ABOUT THIS TASK |
Give back an exact copy of the lines below, from the first through the line with "The image size is (680, 526)."; please stop there.

GIVEN DATA |
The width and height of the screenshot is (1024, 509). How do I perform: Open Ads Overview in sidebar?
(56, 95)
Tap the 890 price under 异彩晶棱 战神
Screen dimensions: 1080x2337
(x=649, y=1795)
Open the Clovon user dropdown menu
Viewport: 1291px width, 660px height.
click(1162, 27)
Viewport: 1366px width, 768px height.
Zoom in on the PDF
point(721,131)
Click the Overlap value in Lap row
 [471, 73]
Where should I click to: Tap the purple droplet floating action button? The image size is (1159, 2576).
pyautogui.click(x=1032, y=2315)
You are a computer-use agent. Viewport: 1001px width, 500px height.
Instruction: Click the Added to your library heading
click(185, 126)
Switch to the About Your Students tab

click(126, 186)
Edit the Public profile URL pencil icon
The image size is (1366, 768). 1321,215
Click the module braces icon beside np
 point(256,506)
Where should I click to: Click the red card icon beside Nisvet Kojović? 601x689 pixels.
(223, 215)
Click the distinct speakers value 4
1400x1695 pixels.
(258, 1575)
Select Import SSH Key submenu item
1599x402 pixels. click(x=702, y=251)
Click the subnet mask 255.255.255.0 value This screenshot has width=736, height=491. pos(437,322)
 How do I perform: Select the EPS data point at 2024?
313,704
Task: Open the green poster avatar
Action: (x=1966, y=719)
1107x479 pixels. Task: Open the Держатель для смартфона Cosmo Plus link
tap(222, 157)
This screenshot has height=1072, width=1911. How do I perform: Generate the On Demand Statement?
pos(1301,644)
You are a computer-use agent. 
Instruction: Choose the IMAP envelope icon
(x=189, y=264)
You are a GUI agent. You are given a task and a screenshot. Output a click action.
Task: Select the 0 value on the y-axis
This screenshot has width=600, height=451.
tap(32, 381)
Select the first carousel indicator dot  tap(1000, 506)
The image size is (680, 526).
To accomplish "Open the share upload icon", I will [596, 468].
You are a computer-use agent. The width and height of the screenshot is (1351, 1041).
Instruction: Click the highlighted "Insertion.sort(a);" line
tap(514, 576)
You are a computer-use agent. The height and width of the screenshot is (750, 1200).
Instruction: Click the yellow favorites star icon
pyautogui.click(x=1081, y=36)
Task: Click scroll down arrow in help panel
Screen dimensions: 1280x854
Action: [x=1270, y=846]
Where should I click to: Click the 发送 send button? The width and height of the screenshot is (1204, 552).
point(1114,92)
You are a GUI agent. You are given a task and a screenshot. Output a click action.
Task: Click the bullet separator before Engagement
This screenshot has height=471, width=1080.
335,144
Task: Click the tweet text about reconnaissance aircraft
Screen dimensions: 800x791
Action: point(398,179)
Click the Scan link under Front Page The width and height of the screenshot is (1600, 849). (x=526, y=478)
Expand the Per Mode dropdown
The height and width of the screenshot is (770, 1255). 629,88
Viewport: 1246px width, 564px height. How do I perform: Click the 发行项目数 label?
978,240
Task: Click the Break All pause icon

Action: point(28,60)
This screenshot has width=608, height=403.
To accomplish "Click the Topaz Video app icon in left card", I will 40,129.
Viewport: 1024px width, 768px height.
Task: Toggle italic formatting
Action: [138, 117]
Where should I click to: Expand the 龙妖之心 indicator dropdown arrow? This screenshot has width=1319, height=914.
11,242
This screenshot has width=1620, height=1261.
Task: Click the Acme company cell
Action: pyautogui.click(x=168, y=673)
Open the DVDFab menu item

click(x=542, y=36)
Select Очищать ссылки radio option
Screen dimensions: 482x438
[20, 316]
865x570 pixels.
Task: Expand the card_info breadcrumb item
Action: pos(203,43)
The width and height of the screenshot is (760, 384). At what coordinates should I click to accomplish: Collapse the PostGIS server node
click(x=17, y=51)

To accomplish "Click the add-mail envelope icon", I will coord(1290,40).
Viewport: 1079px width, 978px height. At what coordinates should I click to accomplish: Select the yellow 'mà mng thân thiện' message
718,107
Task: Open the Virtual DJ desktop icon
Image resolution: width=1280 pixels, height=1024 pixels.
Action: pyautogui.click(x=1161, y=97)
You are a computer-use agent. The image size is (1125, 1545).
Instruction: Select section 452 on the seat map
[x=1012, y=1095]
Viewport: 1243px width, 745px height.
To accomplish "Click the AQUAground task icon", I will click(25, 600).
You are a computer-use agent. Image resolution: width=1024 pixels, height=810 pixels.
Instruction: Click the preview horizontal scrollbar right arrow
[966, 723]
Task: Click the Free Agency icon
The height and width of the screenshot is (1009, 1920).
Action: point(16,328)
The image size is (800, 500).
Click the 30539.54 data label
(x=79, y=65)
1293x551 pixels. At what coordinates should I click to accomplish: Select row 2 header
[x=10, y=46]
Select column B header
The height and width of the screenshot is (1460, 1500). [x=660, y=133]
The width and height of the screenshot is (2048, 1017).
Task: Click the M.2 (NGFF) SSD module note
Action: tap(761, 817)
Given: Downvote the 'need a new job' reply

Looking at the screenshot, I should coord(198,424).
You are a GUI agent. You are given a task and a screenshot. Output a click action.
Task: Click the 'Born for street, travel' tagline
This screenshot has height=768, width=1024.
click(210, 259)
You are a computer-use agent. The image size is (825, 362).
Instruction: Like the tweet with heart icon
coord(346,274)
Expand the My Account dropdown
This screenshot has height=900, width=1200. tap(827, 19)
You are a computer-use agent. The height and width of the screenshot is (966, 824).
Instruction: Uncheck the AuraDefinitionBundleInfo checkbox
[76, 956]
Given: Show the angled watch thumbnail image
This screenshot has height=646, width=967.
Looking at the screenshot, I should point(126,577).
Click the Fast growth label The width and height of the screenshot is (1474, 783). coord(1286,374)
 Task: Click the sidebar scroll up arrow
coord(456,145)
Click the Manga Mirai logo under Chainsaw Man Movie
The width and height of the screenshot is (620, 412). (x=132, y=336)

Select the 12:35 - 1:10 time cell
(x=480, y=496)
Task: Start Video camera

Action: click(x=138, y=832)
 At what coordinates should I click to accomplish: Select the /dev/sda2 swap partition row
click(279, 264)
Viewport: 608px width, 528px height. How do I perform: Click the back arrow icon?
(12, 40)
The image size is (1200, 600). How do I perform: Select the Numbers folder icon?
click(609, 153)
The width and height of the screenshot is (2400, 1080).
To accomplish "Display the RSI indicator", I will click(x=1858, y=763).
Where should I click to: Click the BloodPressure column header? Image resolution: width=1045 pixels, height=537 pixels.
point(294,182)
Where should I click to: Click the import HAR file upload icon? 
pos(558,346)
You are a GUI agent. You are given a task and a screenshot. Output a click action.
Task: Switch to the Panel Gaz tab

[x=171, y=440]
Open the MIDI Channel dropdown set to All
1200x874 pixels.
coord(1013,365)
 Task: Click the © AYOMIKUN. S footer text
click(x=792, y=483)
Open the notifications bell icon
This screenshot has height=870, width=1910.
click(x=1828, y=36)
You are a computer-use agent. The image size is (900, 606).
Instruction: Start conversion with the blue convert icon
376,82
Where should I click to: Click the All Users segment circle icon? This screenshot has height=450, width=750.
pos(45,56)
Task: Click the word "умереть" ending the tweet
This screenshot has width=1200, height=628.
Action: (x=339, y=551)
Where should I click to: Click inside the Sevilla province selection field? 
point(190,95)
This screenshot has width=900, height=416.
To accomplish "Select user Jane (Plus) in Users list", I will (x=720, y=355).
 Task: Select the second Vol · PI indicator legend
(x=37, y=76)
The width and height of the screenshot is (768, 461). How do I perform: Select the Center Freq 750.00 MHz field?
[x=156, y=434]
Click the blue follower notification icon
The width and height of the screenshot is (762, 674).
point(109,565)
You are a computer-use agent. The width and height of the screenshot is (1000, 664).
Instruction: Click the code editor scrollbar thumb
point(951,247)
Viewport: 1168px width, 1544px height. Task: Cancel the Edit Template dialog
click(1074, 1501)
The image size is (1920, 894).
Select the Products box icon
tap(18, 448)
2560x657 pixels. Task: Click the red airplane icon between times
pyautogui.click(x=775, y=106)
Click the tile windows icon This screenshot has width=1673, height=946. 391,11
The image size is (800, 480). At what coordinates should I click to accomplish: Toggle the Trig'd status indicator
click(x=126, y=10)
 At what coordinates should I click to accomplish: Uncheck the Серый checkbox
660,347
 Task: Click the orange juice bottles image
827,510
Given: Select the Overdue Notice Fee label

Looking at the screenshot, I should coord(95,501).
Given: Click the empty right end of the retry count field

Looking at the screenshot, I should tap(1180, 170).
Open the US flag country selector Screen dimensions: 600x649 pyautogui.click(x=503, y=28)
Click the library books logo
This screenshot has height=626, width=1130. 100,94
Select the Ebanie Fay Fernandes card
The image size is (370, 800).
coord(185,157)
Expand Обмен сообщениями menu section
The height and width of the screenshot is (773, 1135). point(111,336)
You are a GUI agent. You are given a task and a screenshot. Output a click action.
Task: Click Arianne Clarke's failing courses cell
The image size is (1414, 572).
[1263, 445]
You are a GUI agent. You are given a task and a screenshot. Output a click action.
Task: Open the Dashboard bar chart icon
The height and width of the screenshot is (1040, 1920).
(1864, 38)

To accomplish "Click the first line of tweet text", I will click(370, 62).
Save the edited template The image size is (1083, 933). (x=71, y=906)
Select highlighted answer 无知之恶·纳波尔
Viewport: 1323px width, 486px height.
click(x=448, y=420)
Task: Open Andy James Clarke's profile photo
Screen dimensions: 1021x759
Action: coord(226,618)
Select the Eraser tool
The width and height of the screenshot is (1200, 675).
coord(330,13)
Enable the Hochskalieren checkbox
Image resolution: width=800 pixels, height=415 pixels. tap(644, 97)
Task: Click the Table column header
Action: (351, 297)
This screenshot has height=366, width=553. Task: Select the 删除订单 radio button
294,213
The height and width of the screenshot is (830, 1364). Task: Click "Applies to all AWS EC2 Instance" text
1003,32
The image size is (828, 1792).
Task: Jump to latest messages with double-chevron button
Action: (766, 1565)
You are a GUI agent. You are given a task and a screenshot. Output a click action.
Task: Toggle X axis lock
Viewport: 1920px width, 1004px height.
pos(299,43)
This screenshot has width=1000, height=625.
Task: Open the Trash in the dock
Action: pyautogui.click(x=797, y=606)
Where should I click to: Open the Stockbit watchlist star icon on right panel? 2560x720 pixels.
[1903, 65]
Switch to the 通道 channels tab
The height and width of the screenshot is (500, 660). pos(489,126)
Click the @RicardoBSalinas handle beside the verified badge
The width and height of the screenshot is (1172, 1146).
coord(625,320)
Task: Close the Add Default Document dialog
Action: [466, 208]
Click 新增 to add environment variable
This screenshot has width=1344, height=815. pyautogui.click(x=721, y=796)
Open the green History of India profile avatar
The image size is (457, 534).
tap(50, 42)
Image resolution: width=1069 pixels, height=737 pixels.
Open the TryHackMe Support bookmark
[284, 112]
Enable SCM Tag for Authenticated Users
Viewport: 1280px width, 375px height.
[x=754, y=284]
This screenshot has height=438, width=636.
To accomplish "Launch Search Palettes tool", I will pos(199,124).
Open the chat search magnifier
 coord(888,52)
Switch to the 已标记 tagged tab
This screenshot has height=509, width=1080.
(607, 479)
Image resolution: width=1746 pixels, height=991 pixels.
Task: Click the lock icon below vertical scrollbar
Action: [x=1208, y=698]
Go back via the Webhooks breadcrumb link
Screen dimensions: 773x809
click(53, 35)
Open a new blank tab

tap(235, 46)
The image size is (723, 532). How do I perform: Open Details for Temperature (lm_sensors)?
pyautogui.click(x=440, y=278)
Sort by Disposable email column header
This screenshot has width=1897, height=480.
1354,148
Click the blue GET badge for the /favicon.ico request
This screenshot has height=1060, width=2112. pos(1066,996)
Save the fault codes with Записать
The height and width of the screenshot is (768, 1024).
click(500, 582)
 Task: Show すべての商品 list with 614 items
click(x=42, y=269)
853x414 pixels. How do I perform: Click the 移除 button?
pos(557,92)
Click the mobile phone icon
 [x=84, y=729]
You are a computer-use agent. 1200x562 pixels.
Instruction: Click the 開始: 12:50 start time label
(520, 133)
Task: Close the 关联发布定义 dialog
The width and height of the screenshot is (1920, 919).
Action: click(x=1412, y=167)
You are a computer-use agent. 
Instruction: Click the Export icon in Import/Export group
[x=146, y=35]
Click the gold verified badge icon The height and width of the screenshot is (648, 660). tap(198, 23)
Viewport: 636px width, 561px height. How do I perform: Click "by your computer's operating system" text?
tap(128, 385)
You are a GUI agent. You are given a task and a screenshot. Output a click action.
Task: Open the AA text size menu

ANSWER SECTION |
The width and height of the screenshot is (1024, 509). How do I perform: Open Ads Overview in sidebar?
(56, 95)
Tap the 890 price under 异彩晶棱 战神
Screen dimensions: 1080x2337
(x=649, y=1795)
Open the Clovon user dropdown menu
Viewport: 1291px width, 660px height.
click(1162, 27)
Viewport: 1366px width, 768px height.
Zoom in on the PDF
point(721,131)
Click the Overlap value in Lap row
 [471, 73]
Where should I click to: Tap the purple droplet floating action button? The image size is (1159, 2576).
pyautogui.click(x=1032, y=2315)
You are a computer-use agent. Viewport: 1001px width, 500px height.
Instruction: Click the Added to your library heading
click(185, 126)
Switch to the About Your Students tab

click(126, 186)
Edit the Public profile URL pencil icon
The image size is (1366, 768). 1321,215
Click the module braces icon beside np
 point(256,506)
Where should I click to: Click the red card icon beside Nisvet Kojović? 601x689 pixels.
(223, 215)
Click the distinct speakers value 4
1400x1695 pixels.
(258, 1575)
Select Import SSH Key submenu item
1599x402 pixels. click(x=702, y=251)
Click the subnet mask 255.255.255.0 value This screenshot has width=736, height=491. pos(437,322)
 How do I perform: Select the EPS data point at 2024?
313,704
Task: Open the green poster avatar
Action: (x=1966, y=719)
1107x479 pixels. Task: Open the Держатель для смартфона Cosmo Plus link
tap(222, 157)
This screenshot has height=1072, width=1911. How do I perform: Generate the On Demand Statement?
pos(1301,644)
You are a computer-use agent. 
Instruction: Choose the IMAP envelope icon
(x=189, y=264)
You are a GUI agent. You are given a task and a screenshot. Output a click action.
Task: Select the 0 value on the y-axis
This screenshot has width=600, height=451.
tap(32, 381)
Select the first carousel indicator dot  tap(1000, 506)
The image size is (680, 526).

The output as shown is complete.